-- QUOTED PASSAGE start --

Tripe is the stomach lining of an ox, cow or other ruminant that has been separated and prepared for cooking. The rumen gives blanket or thick seam tripe, the reticulum gives honeycomb tripe and the omasum thin leaf tripe.


UCP Tripe Advertisement 1932
Image: http://www.unitedcattleproducts.co.uk


Tripe was formely considered among the most valuable of meats, so valuable that it was worth making ‘mock tripe‘ from less expensive ingredients.

In English practice the, naturally green or grey, tripe is always washed, bleached for up to two days and boiled for about an hour so that the product offered for sale is creamy-white and ready to eat.


Honeycomb tripe – ready to eat
Image: @GedAshton “How much? £4.65 for a pound of Honeycomb @ashtonmarket”

-- QUOTED PASSAGE end --
-- MATERIAL PROVIDED start --

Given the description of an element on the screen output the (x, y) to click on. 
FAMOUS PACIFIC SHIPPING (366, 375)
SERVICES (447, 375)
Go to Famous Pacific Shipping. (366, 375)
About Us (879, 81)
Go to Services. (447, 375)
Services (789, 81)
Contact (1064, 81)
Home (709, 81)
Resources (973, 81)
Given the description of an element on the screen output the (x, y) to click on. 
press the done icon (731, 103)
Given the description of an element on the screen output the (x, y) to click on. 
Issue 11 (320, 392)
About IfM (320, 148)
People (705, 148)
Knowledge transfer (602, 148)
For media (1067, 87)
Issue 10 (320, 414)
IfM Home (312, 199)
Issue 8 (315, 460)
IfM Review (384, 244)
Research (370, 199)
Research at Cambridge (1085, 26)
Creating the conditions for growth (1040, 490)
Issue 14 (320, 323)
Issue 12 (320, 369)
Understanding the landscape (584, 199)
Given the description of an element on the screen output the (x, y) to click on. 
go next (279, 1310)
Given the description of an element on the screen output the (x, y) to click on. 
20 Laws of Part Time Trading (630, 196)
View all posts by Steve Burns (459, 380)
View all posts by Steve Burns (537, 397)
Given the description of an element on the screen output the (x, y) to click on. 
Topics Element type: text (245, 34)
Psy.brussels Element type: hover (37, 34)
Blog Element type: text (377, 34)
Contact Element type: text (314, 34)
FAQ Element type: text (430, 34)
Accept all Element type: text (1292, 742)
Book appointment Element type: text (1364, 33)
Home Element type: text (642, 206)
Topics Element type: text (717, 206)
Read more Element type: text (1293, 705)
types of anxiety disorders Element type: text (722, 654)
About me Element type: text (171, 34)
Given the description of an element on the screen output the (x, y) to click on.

-- MATERIAL PROVIDED end --

▸ PROBLEM SET:
**a.** Reproduce the part of the tripe passage that opens with the words containing "Tripe is the" and closes with "less expensive ingredients.".
**b.** Render this sentence from the tripe passage in Spanish: "Tripe is the stomach lining of an ox, cow or other ruminant that has been separated and prepared for cooking."
The data block is material apart from the tripe passage.

▸ ANSWERS FOR THIS EXERCISE:
**a.**
Tripe is the stomach lining of an ox, cow or other ruminant that has been separated and prepared for cooking. The rumen gives blanket or thick seam tripe, the reticulum gives honeycomb tripe and the omasum thin leaf tripe.


UCP Tripe Advertisement 1932
Image: http://www.unitedcattleproducts.co.uk


Tripe was formely considered among the most valuable of meats, so valuable that it was worth making ‘mock tripe‘ from less expensive ingredients.

**b.** Los callos son el revestimiento del estómago de un buey, una vaca u otro rumiante que ha sido separado y preparado para cocinarse.